The variables used or derived for the analysis were:
- Overround, the target variable for this analysis, which was calculated in the usual way as 1/Home Team Price + 1/Away Team Price
- Home Team Price (with Home Team status determined by the AFL designation)
- Away Team Price
- Implicit Home Team Probability,calculated as Away Team Price/(Home Team Price + Away Team Price)
- Favourite's Price
- Favourite Team's Implicit Probability, calculated as Underdog Team Price/(Favourite Team Price + Underdog Team Price)

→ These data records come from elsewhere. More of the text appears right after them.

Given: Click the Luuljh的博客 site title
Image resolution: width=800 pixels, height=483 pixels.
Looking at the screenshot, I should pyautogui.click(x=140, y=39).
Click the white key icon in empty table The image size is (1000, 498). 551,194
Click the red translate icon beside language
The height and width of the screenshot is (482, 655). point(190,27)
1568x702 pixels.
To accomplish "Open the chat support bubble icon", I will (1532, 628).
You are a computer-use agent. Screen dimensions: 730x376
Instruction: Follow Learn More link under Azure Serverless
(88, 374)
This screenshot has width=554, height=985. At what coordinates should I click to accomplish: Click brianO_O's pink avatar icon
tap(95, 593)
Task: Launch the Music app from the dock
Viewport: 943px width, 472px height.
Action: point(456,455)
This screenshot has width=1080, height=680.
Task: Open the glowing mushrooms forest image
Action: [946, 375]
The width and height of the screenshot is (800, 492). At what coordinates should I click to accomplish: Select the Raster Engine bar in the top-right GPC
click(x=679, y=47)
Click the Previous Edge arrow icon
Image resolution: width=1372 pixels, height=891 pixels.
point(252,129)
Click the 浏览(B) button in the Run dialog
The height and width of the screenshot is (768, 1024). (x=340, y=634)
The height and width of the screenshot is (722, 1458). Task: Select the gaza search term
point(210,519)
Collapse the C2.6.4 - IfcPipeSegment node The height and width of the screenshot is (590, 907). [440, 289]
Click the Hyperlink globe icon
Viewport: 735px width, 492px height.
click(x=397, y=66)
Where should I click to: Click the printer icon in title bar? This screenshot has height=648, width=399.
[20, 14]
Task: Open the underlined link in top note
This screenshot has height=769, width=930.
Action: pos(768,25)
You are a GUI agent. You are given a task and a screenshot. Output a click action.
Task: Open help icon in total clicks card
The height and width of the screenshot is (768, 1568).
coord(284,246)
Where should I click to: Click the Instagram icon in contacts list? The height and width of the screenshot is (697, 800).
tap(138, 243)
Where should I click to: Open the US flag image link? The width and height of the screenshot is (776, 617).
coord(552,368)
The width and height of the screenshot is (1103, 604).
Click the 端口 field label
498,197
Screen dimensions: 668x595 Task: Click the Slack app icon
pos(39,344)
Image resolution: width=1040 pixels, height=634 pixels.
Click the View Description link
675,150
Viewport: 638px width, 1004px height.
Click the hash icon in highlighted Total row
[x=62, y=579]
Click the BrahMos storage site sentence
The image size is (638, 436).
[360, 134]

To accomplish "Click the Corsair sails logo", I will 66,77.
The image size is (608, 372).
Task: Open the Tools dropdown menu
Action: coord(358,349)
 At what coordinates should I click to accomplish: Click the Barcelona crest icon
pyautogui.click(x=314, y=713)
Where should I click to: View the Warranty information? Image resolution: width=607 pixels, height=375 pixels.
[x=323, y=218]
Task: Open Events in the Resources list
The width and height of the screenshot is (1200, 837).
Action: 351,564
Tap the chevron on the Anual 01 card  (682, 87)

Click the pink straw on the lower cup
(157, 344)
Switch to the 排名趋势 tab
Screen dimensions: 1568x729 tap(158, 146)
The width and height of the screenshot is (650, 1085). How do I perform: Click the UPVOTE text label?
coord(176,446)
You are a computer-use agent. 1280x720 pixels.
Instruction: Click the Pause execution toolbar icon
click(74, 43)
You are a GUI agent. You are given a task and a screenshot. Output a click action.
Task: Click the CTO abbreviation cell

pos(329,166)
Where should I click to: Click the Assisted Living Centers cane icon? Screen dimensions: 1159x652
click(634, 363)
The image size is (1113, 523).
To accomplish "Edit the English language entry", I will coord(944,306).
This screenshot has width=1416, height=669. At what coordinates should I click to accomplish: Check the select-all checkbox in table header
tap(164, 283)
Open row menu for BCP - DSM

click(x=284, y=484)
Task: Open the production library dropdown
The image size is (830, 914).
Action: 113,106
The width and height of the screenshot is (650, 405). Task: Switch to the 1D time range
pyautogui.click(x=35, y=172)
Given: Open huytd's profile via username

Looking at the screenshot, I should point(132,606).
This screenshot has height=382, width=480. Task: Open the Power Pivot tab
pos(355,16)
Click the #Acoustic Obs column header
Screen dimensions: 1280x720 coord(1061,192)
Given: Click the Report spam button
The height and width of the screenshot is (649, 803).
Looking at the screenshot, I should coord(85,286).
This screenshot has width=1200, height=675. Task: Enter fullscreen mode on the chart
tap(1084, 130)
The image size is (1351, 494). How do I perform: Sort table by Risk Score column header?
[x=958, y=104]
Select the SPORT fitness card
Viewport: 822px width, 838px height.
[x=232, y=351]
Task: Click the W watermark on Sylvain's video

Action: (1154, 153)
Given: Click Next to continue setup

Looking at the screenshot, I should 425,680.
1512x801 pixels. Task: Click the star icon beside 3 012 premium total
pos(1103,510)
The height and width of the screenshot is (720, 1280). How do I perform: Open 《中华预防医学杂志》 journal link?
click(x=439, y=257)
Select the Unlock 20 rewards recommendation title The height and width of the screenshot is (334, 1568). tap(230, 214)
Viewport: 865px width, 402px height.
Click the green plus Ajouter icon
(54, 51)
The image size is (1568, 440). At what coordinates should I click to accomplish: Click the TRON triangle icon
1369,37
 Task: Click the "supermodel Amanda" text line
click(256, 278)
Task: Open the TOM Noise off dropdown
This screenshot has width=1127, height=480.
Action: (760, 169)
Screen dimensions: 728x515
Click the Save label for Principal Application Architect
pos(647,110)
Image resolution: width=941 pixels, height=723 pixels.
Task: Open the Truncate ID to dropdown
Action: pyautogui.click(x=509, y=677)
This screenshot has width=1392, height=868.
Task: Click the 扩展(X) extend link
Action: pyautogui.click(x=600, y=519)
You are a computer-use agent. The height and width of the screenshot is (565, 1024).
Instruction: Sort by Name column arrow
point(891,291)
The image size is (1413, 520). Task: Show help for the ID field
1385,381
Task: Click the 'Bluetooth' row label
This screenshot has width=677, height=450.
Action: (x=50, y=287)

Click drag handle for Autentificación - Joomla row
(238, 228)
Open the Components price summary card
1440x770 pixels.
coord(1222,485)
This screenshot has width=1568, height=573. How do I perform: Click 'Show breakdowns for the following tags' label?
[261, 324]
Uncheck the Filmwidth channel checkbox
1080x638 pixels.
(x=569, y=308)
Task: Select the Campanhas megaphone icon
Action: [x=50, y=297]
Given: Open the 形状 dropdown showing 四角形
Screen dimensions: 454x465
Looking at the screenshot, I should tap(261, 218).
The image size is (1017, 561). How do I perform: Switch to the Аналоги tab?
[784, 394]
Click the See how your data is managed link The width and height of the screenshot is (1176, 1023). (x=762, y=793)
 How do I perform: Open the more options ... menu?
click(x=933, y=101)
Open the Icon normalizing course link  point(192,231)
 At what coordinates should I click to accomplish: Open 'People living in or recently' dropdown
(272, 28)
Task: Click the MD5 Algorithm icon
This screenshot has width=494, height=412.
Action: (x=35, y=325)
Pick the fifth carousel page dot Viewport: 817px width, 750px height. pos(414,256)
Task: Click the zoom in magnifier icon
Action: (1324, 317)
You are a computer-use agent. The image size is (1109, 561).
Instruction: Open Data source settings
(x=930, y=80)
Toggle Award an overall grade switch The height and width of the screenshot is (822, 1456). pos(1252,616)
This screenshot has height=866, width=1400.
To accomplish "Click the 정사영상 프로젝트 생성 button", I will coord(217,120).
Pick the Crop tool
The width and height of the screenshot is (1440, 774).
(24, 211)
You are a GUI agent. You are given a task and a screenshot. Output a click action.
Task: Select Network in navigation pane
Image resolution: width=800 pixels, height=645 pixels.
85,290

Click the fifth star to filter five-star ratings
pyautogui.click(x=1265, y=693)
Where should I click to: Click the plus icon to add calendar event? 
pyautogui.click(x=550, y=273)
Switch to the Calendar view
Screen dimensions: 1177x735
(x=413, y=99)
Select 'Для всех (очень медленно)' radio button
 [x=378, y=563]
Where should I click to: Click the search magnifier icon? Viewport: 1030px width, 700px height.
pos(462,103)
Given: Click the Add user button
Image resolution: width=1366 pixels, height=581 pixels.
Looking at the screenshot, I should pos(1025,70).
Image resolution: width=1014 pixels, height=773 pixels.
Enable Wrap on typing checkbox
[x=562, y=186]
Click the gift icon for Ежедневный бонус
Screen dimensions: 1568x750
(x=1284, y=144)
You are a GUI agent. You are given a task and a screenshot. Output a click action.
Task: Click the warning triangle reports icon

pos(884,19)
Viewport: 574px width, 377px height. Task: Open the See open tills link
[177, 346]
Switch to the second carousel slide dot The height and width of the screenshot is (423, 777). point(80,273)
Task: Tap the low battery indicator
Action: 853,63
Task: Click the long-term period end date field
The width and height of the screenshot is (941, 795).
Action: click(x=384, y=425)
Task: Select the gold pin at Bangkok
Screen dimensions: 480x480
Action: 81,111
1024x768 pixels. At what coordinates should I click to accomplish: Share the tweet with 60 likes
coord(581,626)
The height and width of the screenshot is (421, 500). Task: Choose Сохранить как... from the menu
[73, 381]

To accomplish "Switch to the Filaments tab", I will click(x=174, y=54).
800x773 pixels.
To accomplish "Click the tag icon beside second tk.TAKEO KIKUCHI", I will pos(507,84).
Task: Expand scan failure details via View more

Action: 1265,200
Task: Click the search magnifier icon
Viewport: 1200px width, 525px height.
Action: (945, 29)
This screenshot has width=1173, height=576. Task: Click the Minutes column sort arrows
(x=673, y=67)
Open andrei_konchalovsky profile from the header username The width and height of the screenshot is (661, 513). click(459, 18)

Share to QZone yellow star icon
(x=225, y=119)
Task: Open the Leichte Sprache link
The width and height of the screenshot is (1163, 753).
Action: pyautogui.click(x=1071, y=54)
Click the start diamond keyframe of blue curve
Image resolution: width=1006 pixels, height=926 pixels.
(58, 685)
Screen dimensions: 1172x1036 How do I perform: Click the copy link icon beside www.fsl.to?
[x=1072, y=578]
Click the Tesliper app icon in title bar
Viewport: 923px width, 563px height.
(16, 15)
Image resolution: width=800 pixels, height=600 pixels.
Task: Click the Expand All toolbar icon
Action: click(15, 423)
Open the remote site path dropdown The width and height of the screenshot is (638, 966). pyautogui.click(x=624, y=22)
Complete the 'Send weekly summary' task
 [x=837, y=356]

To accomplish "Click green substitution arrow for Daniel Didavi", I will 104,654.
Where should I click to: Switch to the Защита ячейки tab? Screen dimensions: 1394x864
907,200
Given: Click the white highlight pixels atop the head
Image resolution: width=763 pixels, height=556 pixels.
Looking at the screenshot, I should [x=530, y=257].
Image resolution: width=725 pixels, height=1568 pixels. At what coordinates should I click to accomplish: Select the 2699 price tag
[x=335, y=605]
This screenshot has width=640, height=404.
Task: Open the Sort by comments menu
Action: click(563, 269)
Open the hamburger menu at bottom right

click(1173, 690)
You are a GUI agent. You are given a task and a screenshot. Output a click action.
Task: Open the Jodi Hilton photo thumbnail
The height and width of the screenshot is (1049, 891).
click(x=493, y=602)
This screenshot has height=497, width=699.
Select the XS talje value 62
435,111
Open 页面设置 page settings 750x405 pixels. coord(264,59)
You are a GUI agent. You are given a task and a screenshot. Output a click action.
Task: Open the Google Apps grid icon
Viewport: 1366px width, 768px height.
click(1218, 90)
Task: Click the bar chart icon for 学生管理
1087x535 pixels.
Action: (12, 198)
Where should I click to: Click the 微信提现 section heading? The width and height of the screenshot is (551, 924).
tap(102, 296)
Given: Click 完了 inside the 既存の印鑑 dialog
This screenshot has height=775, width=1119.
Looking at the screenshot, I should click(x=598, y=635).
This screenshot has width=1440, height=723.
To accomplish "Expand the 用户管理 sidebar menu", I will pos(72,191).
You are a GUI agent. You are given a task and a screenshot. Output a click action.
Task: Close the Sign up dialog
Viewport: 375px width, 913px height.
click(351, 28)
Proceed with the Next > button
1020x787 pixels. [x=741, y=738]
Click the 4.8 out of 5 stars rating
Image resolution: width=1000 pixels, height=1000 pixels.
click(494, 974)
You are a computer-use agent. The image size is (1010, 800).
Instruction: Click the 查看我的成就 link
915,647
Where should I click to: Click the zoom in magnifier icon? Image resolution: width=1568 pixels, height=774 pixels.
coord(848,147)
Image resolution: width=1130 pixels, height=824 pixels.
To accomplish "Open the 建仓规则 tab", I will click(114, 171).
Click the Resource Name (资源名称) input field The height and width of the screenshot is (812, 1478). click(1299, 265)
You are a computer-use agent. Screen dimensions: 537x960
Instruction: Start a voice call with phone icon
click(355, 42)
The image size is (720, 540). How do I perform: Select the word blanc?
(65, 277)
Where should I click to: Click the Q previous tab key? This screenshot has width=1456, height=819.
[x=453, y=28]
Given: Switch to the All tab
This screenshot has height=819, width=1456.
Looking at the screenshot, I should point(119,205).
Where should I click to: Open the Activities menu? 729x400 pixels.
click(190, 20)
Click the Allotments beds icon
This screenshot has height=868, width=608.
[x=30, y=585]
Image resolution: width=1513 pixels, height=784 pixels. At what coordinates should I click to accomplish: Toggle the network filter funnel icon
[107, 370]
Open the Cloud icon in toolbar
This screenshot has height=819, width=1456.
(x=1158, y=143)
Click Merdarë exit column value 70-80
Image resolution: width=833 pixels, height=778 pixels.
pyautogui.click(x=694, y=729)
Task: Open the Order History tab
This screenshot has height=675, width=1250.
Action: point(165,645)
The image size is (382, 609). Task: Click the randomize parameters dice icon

- Favourite Is Home Team,a 0/1 variable that is 1 if the Home Team is the favourite or equal favourite, and 0 otherwise
- Another 34 0/1 variables to denote whether team X is at home for the game (17 variables, one for each possible value of X), or whether team X is away for the game (the other 17)
- Round Number
Going into this analysis my guesses about overround were that:
- Games with a short-priced favourite might have a smaller overround because the bookmaker would be constrained in how short he could price the favourite and would not be able to attract enough action on the underdog if he priced it to generate his preferred overround. If the bookmaker feels constrained to offer at least $1.03 on the favourite, then a 7% overround can't be achieved with any underdog priced at much over $10.00 - even if the fair price for the underdog is $20 or more.
- Some teams - I wasn't sure which - would offer opportunities for the bookmaker to ratchet up his overround (since the team would generate irrational levels of wagering from its fans at prices shorter than would otherwise be offered).
- Games played earlier in the season would subject the bookmaker to greater levels of risk since he would have less of an idea of the relative strengths of the teams and so would respond by jacking up the overround.
Simple pairwise correlations between the available variables and overround show that, at best, only weak linear relationships exist:
Statistically speaking, only those correlations that are 0.05 or more in absolute size are significantly different from zero at the 5% level and, when we're looking at 39 correlations, we'd expect to get 1 or 2 correlations greater than this due to chance alone. In any case, a correlation of 0.05 means that the variable in question explains only one quarter of one percent of the variability in overround, which still leaves an enormous amount of explaining to do. So, I'm going to ignore all of the correlations that are 0.05 or smaller in absolute magnitude.
In doing this, Hypothesis #2 is ruled out. There is essentially zero evidence for any team that the overround for a game is, on average, higher or lower when that team is involved. For example, the average overround for games where Melbourne is playing at home is 1.07088, while in games where they're not it's 1.07. That's a difference smaller than 0.001, and that's one of the larger differences.
So we have just two variables to consider, Round Number and the Favourite's Implicit Probability.
Here's a chart showing how overround varies across a season.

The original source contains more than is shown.